Another great piece Fiona, thank you. Some places around the world have learned lessons and used the pandemic to implement better active travel options, etc. Sadly between the SUVs and cruise liners I don’t think Orkney will be leading any kind of positive change.
Great article. But no piece can really capture the sadness and frustration I feel about the incompetent handling of the pandemic (in many nations… but amongst the top messing-it-up governments is definitely the UK).
We have some twisted sense of ethics: Why, for example, is the ethical argument for local livelihoods being used for propaganda for carbon-intensive tourism (cruise ships, air travel) when at the same time the ethical argument does not count when it comes to the global community which is affected by rising (or returning) emissions from the very same ships or planes?

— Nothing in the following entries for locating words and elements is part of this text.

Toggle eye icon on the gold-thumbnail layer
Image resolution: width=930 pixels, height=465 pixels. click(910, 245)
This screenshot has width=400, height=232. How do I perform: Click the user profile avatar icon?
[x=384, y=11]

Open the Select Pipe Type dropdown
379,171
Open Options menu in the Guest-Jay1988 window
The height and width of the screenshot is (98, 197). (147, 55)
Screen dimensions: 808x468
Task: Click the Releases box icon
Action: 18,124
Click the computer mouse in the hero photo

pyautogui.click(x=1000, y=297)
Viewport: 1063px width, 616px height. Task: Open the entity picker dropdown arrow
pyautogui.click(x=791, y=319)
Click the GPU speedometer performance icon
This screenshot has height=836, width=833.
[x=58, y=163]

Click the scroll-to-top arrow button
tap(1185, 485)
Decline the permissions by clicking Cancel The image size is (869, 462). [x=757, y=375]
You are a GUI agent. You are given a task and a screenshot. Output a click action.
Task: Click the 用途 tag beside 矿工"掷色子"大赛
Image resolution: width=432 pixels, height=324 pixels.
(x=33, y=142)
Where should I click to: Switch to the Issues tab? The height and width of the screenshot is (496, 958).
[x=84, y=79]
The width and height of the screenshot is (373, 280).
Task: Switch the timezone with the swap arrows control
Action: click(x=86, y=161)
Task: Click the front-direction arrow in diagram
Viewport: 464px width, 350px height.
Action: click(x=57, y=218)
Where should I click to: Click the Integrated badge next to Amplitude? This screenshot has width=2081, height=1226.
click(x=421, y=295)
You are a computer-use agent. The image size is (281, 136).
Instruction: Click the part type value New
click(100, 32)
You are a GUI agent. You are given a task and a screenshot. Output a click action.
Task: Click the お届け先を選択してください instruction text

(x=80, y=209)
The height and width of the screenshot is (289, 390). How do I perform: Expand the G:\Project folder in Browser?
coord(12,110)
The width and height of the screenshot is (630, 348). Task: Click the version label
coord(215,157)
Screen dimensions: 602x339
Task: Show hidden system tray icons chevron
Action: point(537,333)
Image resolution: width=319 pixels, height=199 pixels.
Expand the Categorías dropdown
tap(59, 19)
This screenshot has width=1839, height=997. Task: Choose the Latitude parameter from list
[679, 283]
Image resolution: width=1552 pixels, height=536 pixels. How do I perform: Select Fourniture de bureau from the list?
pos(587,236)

Yes, we could (theoretically) and we should (in reality) ‘shape a better normal’. But this may – perhaps – only happen if things get even far much worse. As long as the scale of the catastrophes is limited to other places, there won’t be substantial change in Orkney and I cannot see the ‘leading’ role.
Mankind knew about many problems (climate change as well as the risk of new pathogens with pandemic potential) for many decades but governments succumbed to industry lobbying and the public to being brainwashed by social media. Now the situation is dire… but again there is pressure from industries. Comments on social media resemble parrot-like repetition of tweets (and other ‘brain farts’) without evaluating the truth or the validity of them. Abstruse comparisons to death tolls from other diseases, accidents and whatnot are being drawn to artificially weaken the impact of horrendous Covid death numbers, making them a ‘normal’ occurrence as a price to be paid and accepted. By whom?
And even our efforts to reduce the damage this disease does in this country by depriving developing nations from access to the much needed vaccines, comes with a price tag. Who pays this price? And is it justified that the developing nations pay this price for the questionable pleasure of residents in industrialised nations to go back to a ‘normal’ we just found to be significantly flawed?
Is there a way out of this predicament?
I very much hope so… but I have my doubts.